Durante a sessão, Fux rebateu qualquer especulação sobre desentendimentos com Moraes:
— Eu e o ministro Alexandre temos uma amizade anterior à entrada dele no Supremo Tribunal Federal. Eu respeito muitíssimo o trabalho do ministro Alexandre de Moraes. Exatamente em razão da nossa amizade, da nossa convivência de há muito, respeito as posições do ministro Alexandre de Moraes e tenho certeza de que ele respeita as minhas posições divergentes — declarou.
Fux enfatizou que, no ambiente colegiado do Supremo, divergências são normais e fazem parte do processo decisório:
— Na verdade, o que há aqui não é discórdia, o que há aqui é dissenso. Dissensos em relação a matéria jurídica fazem parte da vida de um órgão colegiado — afirmou o ministro.

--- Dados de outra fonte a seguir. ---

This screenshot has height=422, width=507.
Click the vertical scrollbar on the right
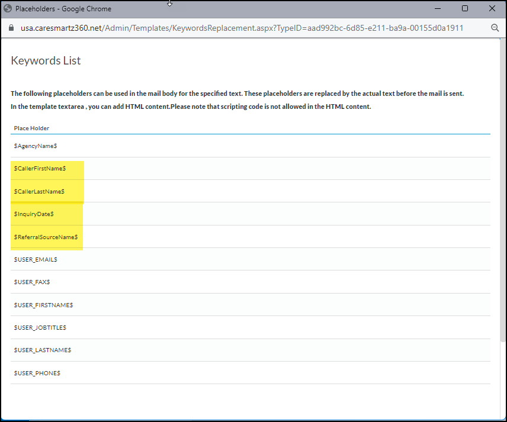pyautogui.click(x=503, y=195)
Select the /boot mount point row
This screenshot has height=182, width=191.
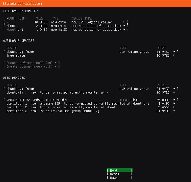66,26
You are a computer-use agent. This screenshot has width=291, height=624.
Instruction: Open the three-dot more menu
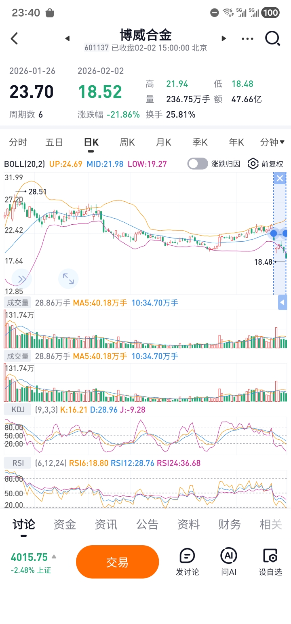(247, 39)
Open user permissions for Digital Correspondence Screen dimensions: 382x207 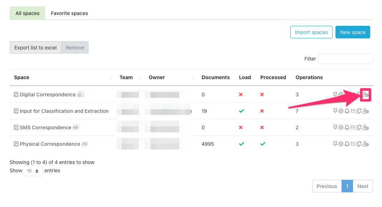[x=366, y=95]
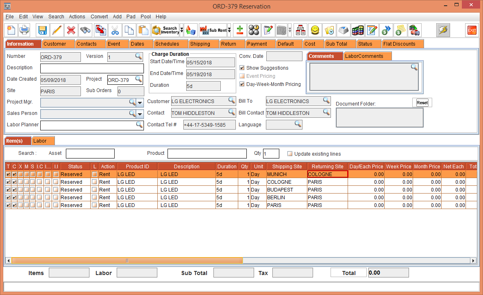Toggle the Show Suggestions checkbox
This screenshot has width=483, height=295.
pyautogui.click(x=242, y=68)
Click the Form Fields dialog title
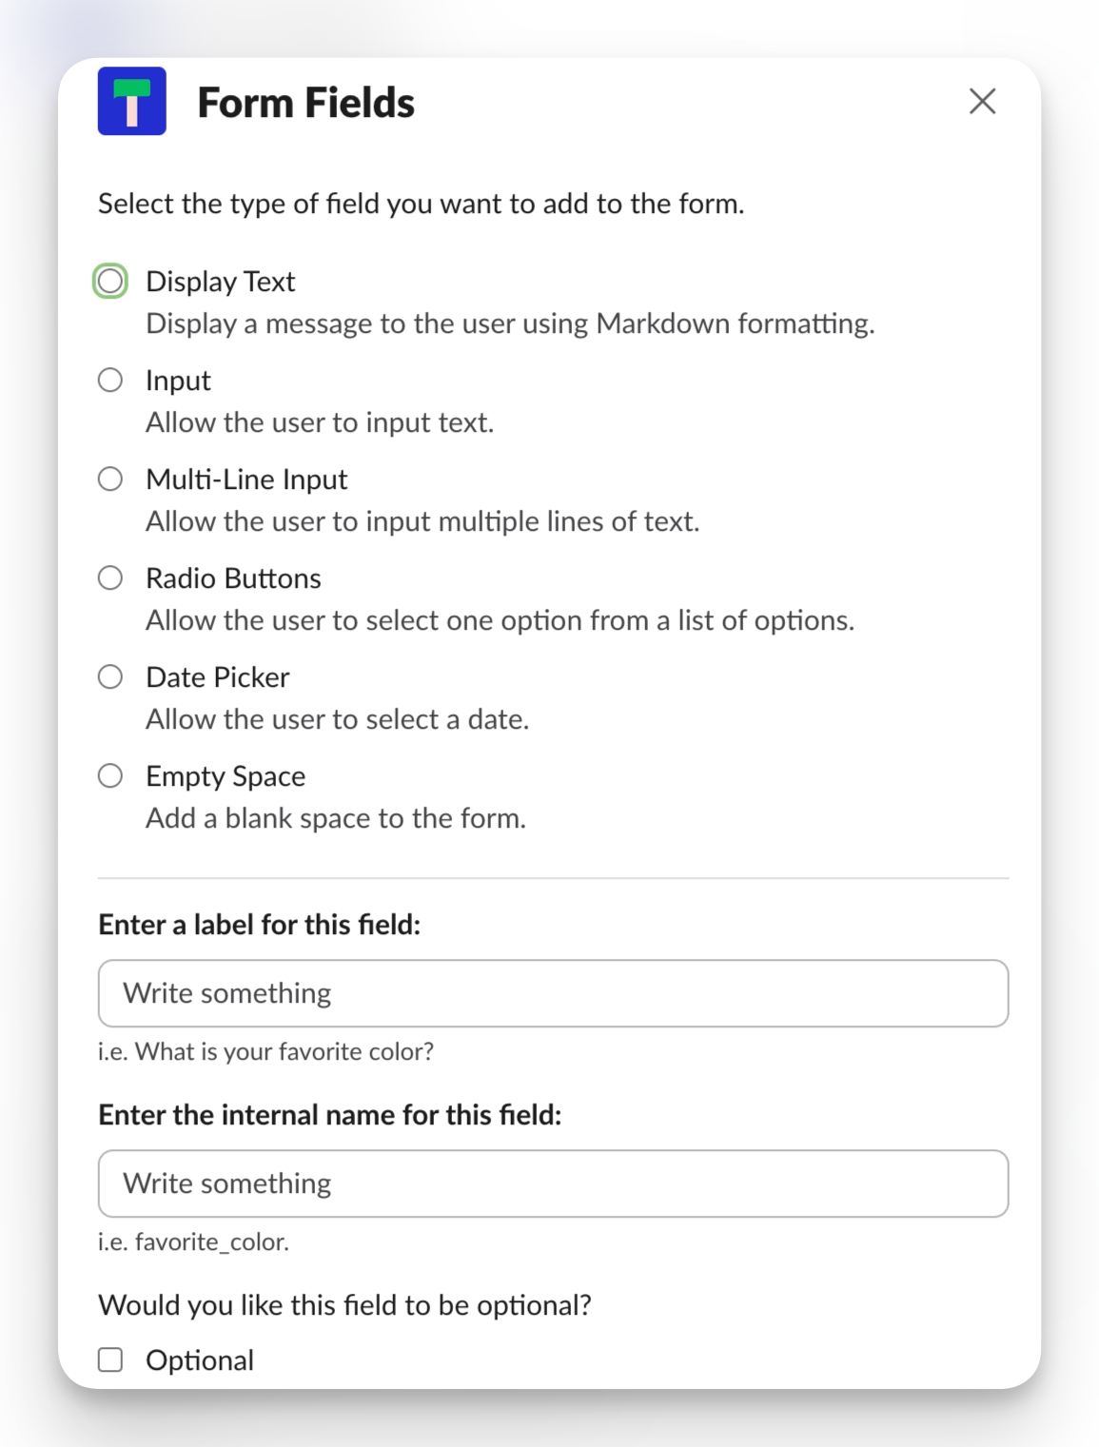 305,103
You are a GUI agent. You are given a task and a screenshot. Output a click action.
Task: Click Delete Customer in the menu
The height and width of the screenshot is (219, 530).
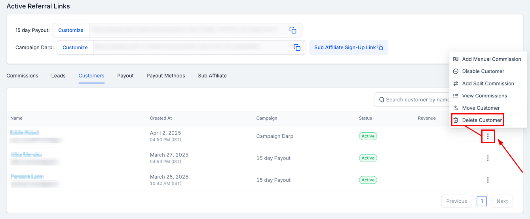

Além da divergência quanto à pena de Débora Rodrigues — condenada a 14 anos de prisão pela maioria dos ministros —, Fux também já havia expressado ressalvas sobre a condução dos julgamentos no plenário, defendendo que parte das denúncias poderia ser processada pela Primeira Turma da Corte. Ele ainda avaliou que as primeiras decisões relacionadas ao 8 de janeiro foram tomadas “sob forte emoção”.
Em tom descontraído, o próprio Alexandre de Moraes reforçou a harmonia com Fux ao responder à fala do colega:
— Um tribunal é um órgão colegiado exatamente para cada um debater, discutir e apontar a sua posição. Ministro Fux, vão ter que fazer muito mais para me colocar contra Vossa Excelência e vice-versa. E é bom ter dito isso, porque, se não, alguns, por falta de notícia, iam falar que foi Vossa Excelência que machucou meu ombro. Que já fique claro, o ministro Fux é inocente em relação a isso — brincou Moraes.
As falas dos ministros ocorrem num momento de intensa politização dos julgamentos relativos aos ataques antidemocráticos de 2023. O apoio demonstrado por bolsonaristas a eventuais divergências internas no STF reflete a tentativa de setores da direita em ampliar a pressão pública pela anistia aos condenados. Ainda assim, Fux fez questão de reforçar que sua atuação segue pautada pela técnica e pelo respeito institucional, destacando:
— Tenho absoluta certeza de que essas frágeis alusões que se fazem de forma alguma vão infirmar nem o ponto de vista do ministro Alexandre, que eu respeito, nem o meu, que também mereço respeito daqueles que pensam diferente de mim.